Written task
Pick out every line in the listing that contains the word "area" and copy each one. Match case exactly.

Entries provided

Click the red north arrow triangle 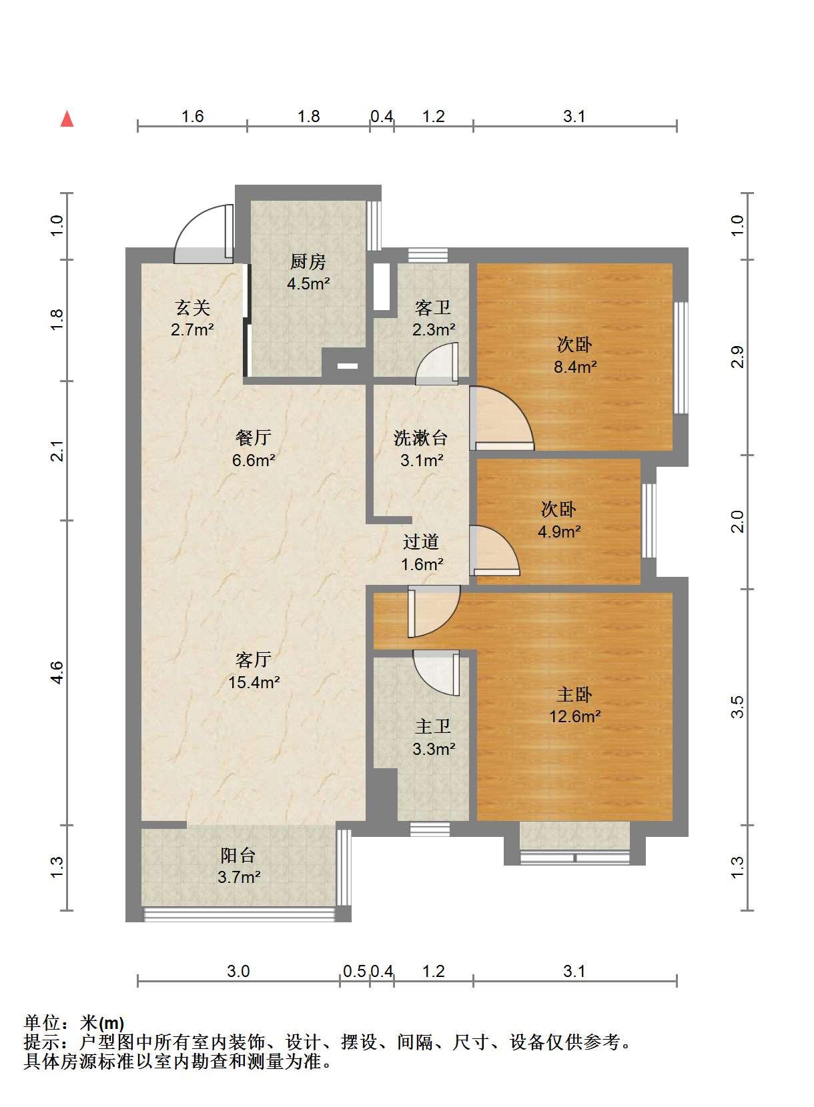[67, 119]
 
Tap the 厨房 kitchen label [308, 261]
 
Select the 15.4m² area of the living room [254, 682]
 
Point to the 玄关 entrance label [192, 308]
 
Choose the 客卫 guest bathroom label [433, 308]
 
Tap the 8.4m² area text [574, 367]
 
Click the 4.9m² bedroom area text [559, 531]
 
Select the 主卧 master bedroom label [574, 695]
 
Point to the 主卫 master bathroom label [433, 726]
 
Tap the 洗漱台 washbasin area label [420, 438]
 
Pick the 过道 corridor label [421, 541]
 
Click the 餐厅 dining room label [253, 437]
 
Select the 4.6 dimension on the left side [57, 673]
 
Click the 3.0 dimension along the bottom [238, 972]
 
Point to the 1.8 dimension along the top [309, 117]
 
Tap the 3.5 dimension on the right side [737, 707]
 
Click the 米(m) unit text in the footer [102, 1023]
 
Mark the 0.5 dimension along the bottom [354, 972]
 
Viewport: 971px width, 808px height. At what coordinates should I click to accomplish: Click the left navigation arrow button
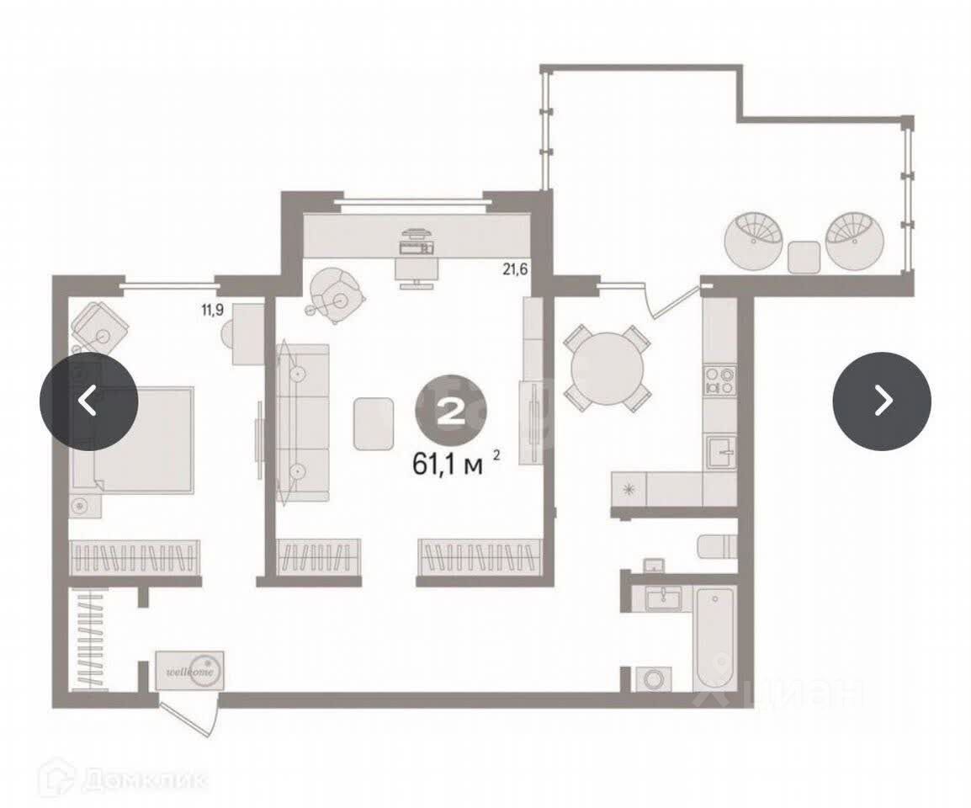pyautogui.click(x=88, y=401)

--

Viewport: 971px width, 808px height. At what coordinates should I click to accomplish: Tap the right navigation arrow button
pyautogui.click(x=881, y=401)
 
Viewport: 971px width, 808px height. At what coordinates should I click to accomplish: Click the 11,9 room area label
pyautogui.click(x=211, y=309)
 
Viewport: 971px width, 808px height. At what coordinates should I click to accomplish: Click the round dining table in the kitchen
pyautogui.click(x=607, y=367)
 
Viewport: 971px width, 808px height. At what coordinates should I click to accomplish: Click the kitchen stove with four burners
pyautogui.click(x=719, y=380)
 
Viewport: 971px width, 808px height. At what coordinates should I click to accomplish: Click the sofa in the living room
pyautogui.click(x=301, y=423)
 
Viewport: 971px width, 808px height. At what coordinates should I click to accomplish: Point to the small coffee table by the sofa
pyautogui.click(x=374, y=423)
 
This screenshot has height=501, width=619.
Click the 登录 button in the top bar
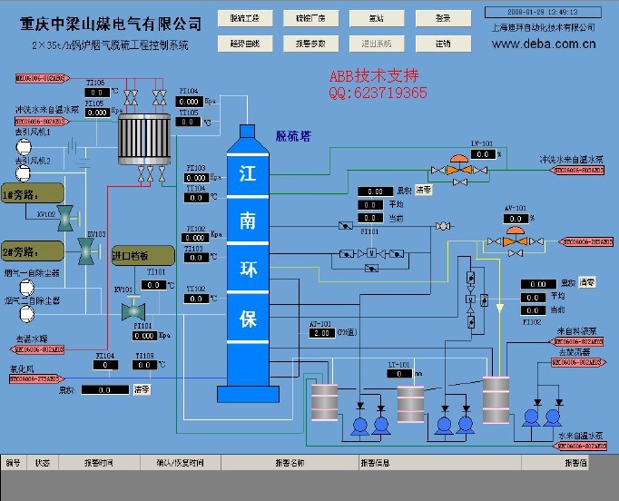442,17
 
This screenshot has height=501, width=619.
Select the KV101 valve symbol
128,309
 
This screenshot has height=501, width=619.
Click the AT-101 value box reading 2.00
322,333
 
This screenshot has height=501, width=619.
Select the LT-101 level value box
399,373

==

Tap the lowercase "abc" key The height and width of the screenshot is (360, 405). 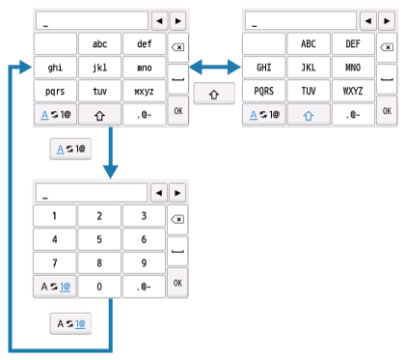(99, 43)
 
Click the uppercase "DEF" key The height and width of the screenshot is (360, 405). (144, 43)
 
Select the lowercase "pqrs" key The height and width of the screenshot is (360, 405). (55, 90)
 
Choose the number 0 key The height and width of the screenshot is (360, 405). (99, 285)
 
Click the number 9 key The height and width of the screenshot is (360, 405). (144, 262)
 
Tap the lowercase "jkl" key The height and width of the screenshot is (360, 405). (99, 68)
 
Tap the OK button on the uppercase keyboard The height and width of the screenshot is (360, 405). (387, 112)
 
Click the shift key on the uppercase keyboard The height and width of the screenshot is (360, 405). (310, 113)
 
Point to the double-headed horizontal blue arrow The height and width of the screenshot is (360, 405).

Output of the exercise
Select the 15.4m² area of the living room [254, 682]
Tap the 8.4m² area text [574, 367]
Click the 4.9m² bedroom area text [559, 531]
Tap the 洗漱台 washbasin area label [420, 438]
Viewport: 971px width, 808px height. At what coordinates should I click to accomplish: Click the 11,9 room area label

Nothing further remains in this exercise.